U.S. District Judge Robert Pitman quashed the subpoena on Tuesday, but attorneys for the plaintiffs have asked him to reconsider and require Paxton to testify. Pitman has not yet ruled on that motion, or the merits of the case, which concerns whether nonprofit groups, known as abortion funds, can help Texans pay to get abortions out of state.
The lawsuit, filed in federal court in August, names Paxton as one of the defendants, and the plaintiffs sought to call him to testify at the preliminary injunction hearing Tuesday.
Four days before the hearing, on the morning of Friday, Sept. 23, Austin attorney Elizabeth Myers emailed assistant attorney general Amy Hilton, saying that since it was not clear whether Paxton intended to be at the hearing, they were going to issue a subpoena out of “an abundance of caution.”
“I assume you’d like for us to serve that through you, but will you please confirm by noon today that you will accept service,” Myers wrote. “Otherwise, we’ll start the personal service process. I’d really prefer not to have to do that, of course.”
Hilton did not confirm whether they could accept the subpoena on Paxton’s behalf, so the lawyers had a process server deliver the subpoena to Paxton’s office Friday afternoon, emails indicate.
But on Sunday, attorneys from the Texas attorney general’s office told Myers that the subpoena was invalid because it was served through Paxton’s office but sought to depose him in his individual capacity, according to the plaintiffs’ motion before Pitman.
Attorneys for the state said that Paxton would be represented in his official capacity at the hearing by assistant attorneys general, and “declined to clearly indicate whether they would accept a revised subpoena,” according to that motion.
“Myers then indicated that this meant General Paxton needed to be served personally, and Ms. Myers asked if General Paxton’s counsel knew where General Paxton was so that he could be located and served,” the filing reads.
The representatives from Paxton’s office declined to provide that information but said they would determine whether they could accept a subpoena on his behalf, the filing says.
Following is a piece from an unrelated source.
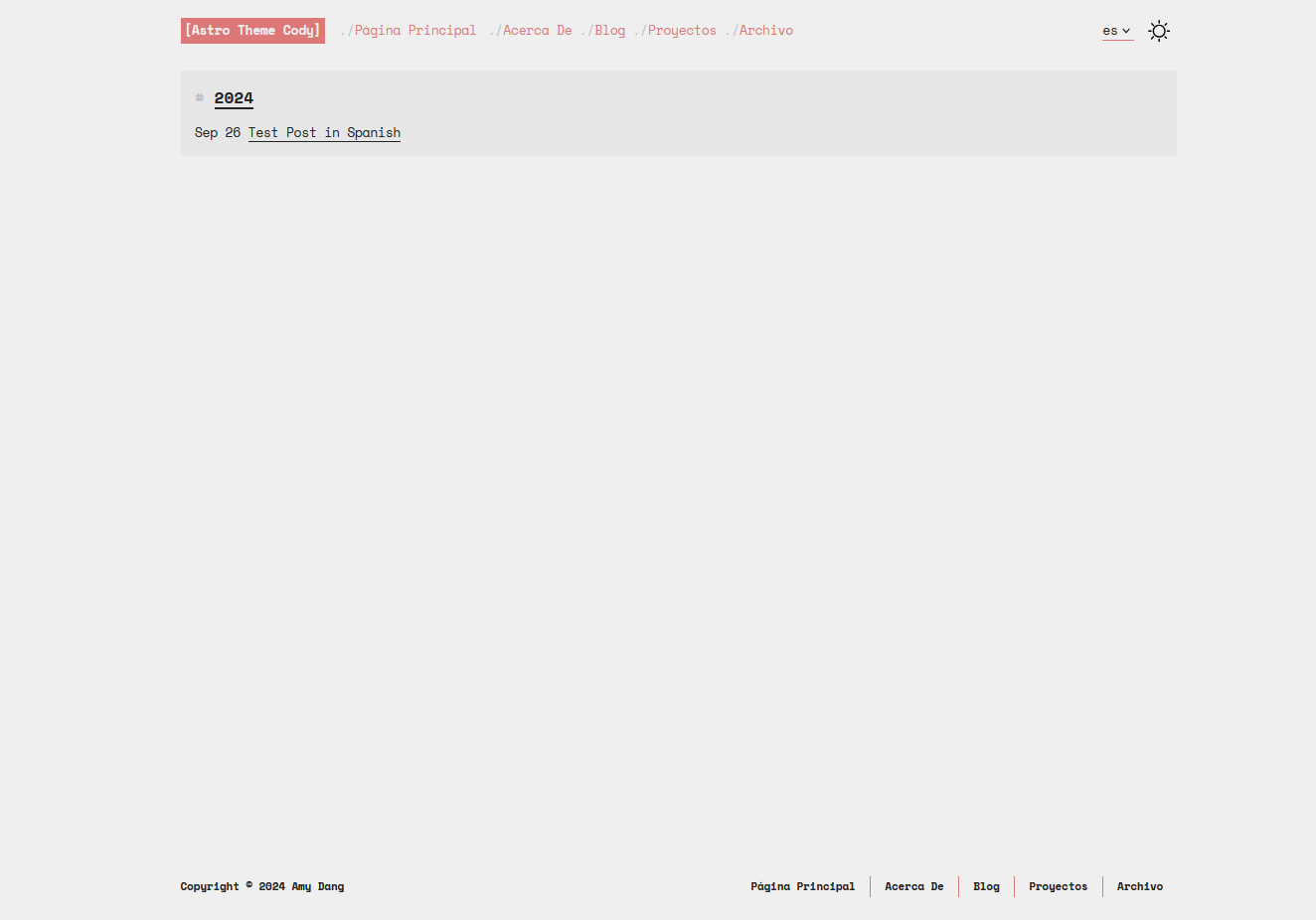Go to Proyectos via the footer

(x=1058, y=886)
By Sunday evening, though, Hilton said they did not yet have an answer for the plaintiffs’ legal team.
“Please let me know ASAP if you are authorized to accept service so I can adjust our process server instructions,” Myers wrote in an email sent Sunday at 6:50 p.m.
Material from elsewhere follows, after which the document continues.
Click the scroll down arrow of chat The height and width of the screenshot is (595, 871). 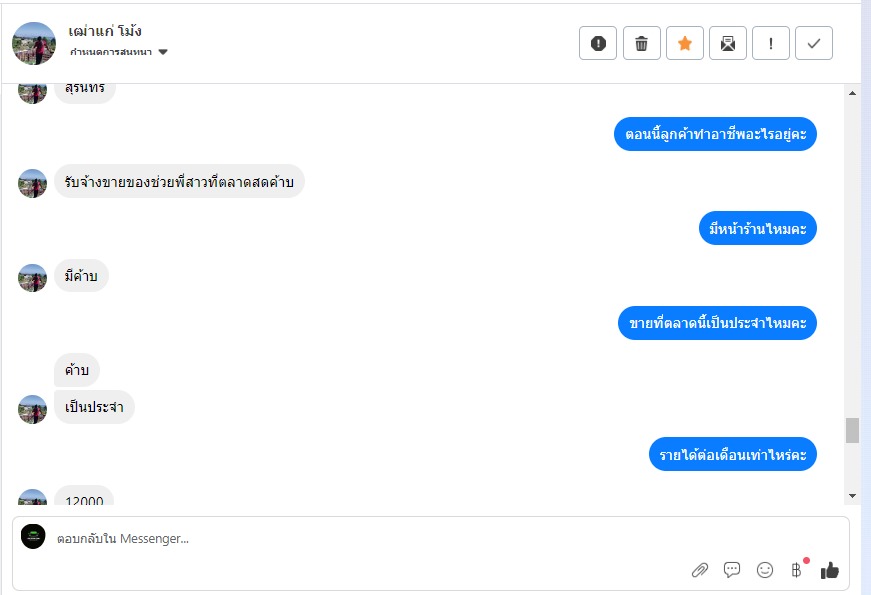(853, 496)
The attorney general’s office acknowledged in a motion filed Tuesday that they were aware that the plaintiffs’ attorneys were going to attempt to serve Paxton with a subpoena. But they did not know that that meant they “intended to attempt personal service on Ken Paxton at his private residence.”
See here and here for the background. The story goes on from there, with the plaintiffs trying to get an answer from the AG’s office about how best they can do this totally normal procedural thing and getting stonewalled, then a flunky from the AG’s office whining about the plaintiffs doing what they said they would do if they couldn’t get an answer from them. It’s a level of clownishness from the AG’s office that even I hadn’t expected from them, which probably means I need to recalibrate my cynicism again. There was a time when I would have wondered if the people who keep defending Ken Paxton might be feeling even a little bit of shame at these displays, and then I remember that those people haven’t felt any shame since at least 2015, so there you have it. I don’t know what else there is to say.